墨淮谨看向眼前紧闭的房门,深吸一口气轻轻推开,一阵热气夹杂着淡淡幽香扑面而来,令他眸色渐深,不自觉放轻脚步。
他心跳如雷,骨节分明的指尖掀开素色纱幔,动作轻柔的像是怕惊扰了正睡得酣甜的女子。
许是屋内烧得炭火太旺,锦被堆叠腰际,裴栖雾纤白小脸像是染上一层薄薄胭脂,三千青丝披散在玉枕上,只着薄如蝉翼的淡紫色烟罗软纱小衣包裹着一片香暖雪融。
肩若削成腰若约素,肤如凝脂气如幽昙,媚骨天成。
墨淮谨身体里被寒风吹下去的欲望瞬间死灰复燃,逐渐变成燎原之势。
裴栖雾被一阵突如其来的凉意激起一阵颤栗,灼热呼吸和浓郁檀香将她密不透风地裹挟着,她微微睁开惺忪的眼眸,在看到眼前近在咫尺的俊颜时,哑声呢喃了句,“是你啊。”
她翻身面向里侧继续睡,露出大片雪白的肌肤,那根淡紫色的系带霎那间灼烫墨淮谨的眼。
裴栖雾猛地惊醒过来,不是幻觉真的是他!
她慌忙坐起身将腰间锦被拉到脖子下,盖住泄露的春光,波光潋滟的桃花眼里又羞又恼,“你……你不是回京都了吗?”
墨淮谨难得看到她这副模样,心神荡漾,“连夜赶回来了。”
“那你怎么在我房间里?”裴栖雾板着脸,盛满愠怒,伸手指着房门方向,“出去。”注意到墨淮谨灼热的眼神,又慌忙将雪白玉臂缩回锦被内。
“我说了,等我从京都回来你就给我一个答复的。”修长指尖慢条斯理地脱着被热气烘出湿意的外衫。
“你……你干什么?”
裴栖雾吓得瞪大双眼也顾不上其他,连忙扑过来阻拦他,“你好端端地脱衣服干什么?”
“湿了。”
墨淮谨不由分说将湿的外衫脱掉扔在地上,透过白色内衫隐约可见健硕胸膛和线条优美的腰腹。
裴栖雾耳根一红,慌乱别开眼。
墨淮谨却不让她逃避,微凉指尖捏着她小巧的下颚,“你还没给我答复呢?”
裴栖雾被逼得不得不对上他漆黑如墨的凤眸,手肘支住他的胸膛,微微恼火道:“我怎么知道你这么快就回来了?”
“我等不及了。”
墨淮谨看着她玉脂般的肌肤若隐若现,一点红唇娇艳欲滴,潋滟双眸勾人摄魄,眼眸骤深,“现在就想知道答案。”

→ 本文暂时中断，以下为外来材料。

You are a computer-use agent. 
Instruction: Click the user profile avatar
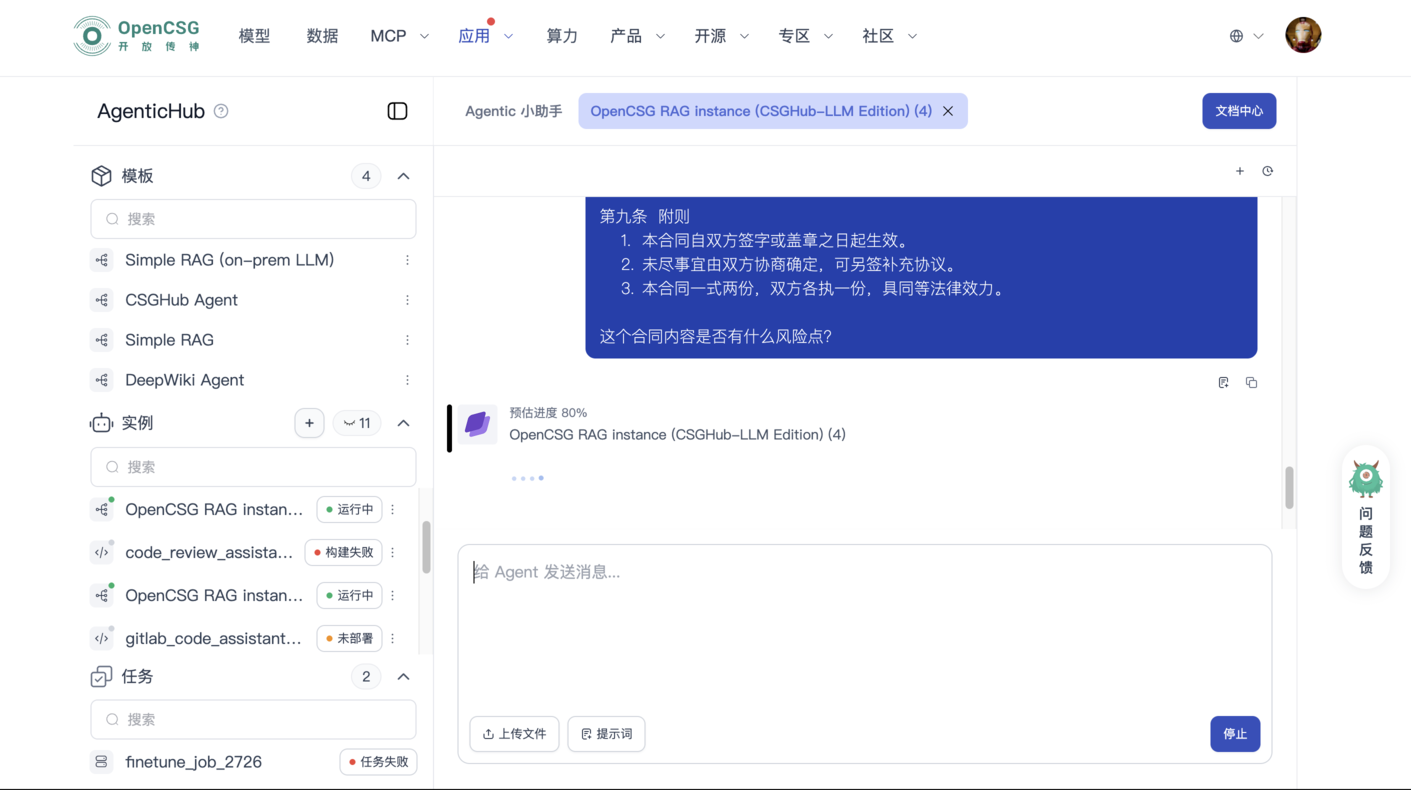coord(1302,35)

裴栖雾承认墨淮谨这段时日对她无微不至的好,她也喜欢墨淮谨轮廓分明的深邃五官,挺拔如松鹤的身姿、一身白色内衫也掩盖不住的矜贵清绝气质。
他就那样随意望过来,浑身就散发出碾压四方的强烈气势,那是一种与生俱来的高贵与威严。
而这也正是让裴栖雾踌躇不前、犹豫不决的原因,她是找面首又不是找夫君和家主,他这样危险的男人不是她一个寡妇能染指的。
而且他看着比自己还大几岁,她辛苦操劳十几年就想享受一下,那必须是肤白貌美的小公子啊。
若是能吟诗作画,弹琴唱曲那就更完美了。
墨淮谨一眼看穿她的心思,“你嫌弃我?”那深不见底的眼眸,像是潭水般直淹得人无处喘息。
糟糕,有这么明显吗?
裴栖雾眼神躲闪,“没有。”
“没有,为何不敢看我?”他凤眸如炬,一瞥之间仿佛能看透人心,让人无所遁形。
裴栖雾精致小巧的下巴被他粗粝的指腹摩挲着,伴随着酥酥麻麻的痒,脖子也酸了,她顿时也来了气,昂着头,直言不讳。
“是,你凭什么觉得我会放着那么多年轻力强,有才有貌的小公子不要,要你一个有家室的老男人?”
“老……男人?”
墨淮谨低沉嗓音缓而沉的蹦出这三个字,“你果然嫌弃我。”下一瞬他眸色骤冷,“我承认我是有妾室,膝下有一个女儿,但我没有迎娶正妻。”
“还有我哪里老了?”
他身上有着与生俱来的自信,不是那种盲目的自大,而是一种从骨子里滋养出来的优越感,还有身份地位和实力自身带给他的底气。
他用高大身躯紧贴上裴栖雾娇软的身子,让她感受自己蓬勃健硕的身躯和汹涌灼热的欲念,幽深凤眸里盛满灼人的光芒,“现在还觉得我老吗?”
裴栖雾已经许久不曾跟男子这般亲密接触了,她僵着身子不敢乱动,却又无法忽视成年男子那极具侵略性的霸道气息和强壮滚烫的身体。
她心跳很快,面红耳赤,一时不知眼睛该往哪里摆,就在墨淮谨得寸进尺的拉着她的手放在自己结实的胸膛上一步步往下时。
裴栖雾终于在他霸道而又直白的勾引下妥了协,“不老,不老,行了吧。”
真是幼稚!
裴栖雾怕自己再不答应真要摸到什么令人羞耻的东西,以墨淮谨急不可耐的架势和不要脸的程度,还真能干出这样不要脸的事来。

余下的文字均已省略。